The slaves who were hurrying down towards their filthy, bloodstained master wouldn’t have expected any less of His Magnificence.
Chapter 31
I looked up at the bathhouse ceiling and counted slowly to twelve. That should give Antonia time to dry the tears she was squeezing out. I looked down again. ‘There is no taxpayer in Zigana called Isidore,’ I repeated, this time with an implacable frown. ‘Your alleged father, Laonicus,’ I went on, ‘left a wife and two sons. The wife is in receipt of a small pension bought from the Treasury by Laonicus before he died. This is still being paid. Both sons continue their father’s practice but concentrate on laying petitions before the Master of the Offices.
‘Almost everything you told me yesterday is a lie. I won’t press you for the full truth all at once. But I’d like at least to know your real name.’

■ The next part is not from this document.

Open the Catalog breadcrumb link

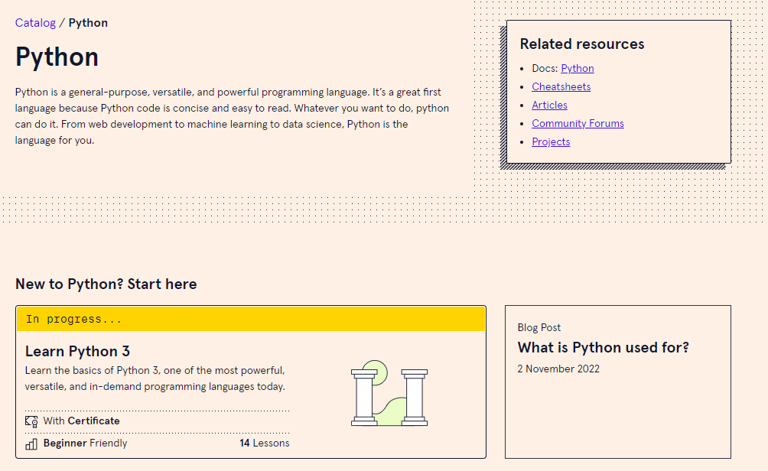(35, 23)
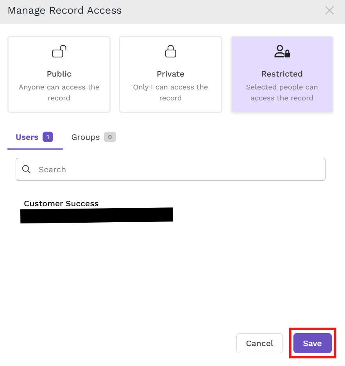
Task: Click "Only I can access the record" text
Action: coord(170,93)
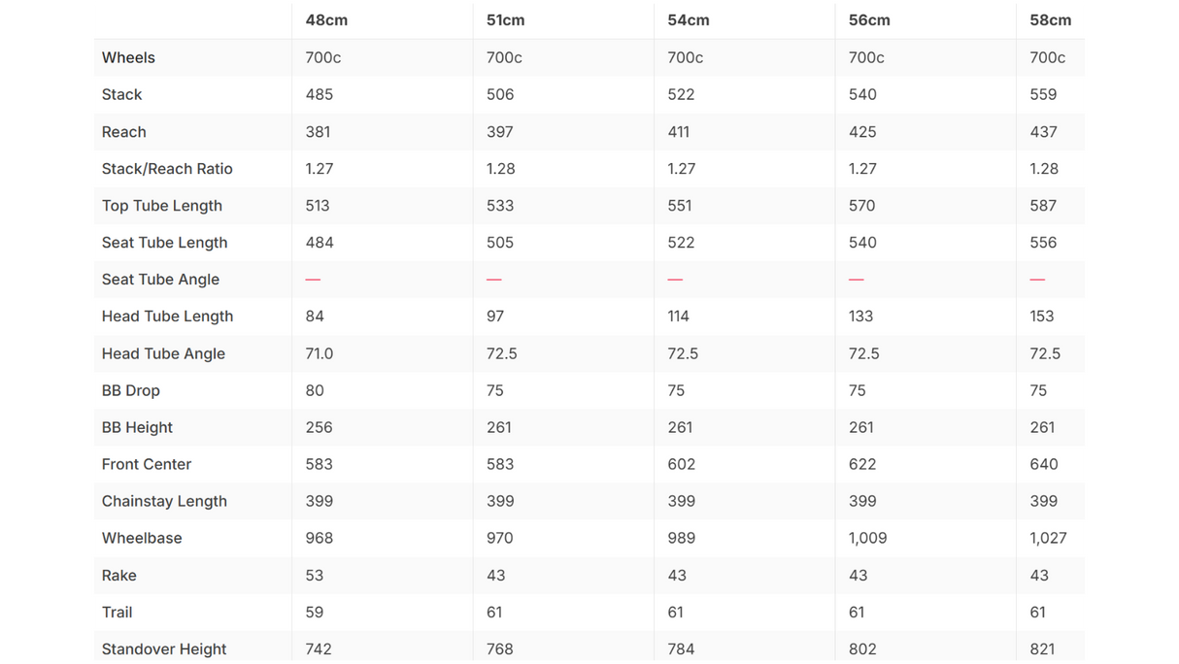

She looked at the waxed tablet where I’d let it fall. Giving up on tears, she smiled shyly. ‘You say almost everything I told you is a lie?’ she asked.
‘Yes!’ I snarled. I stopped and controlled my voice. Eboric couldn’t follow what we were saying but was watching the argument unfold with shy interest. ‘The agent I sent to their lodgings told me your “clients” vacated this morning. Their unpaid rent was settled to the end of the month by someone who didn’t give his name but whose description matches Simon. I should imagine they’re on the road back to Pontus and that you told me the truth about their complaint.
‘Now, what is your real name? You might also tell me something of your real business.’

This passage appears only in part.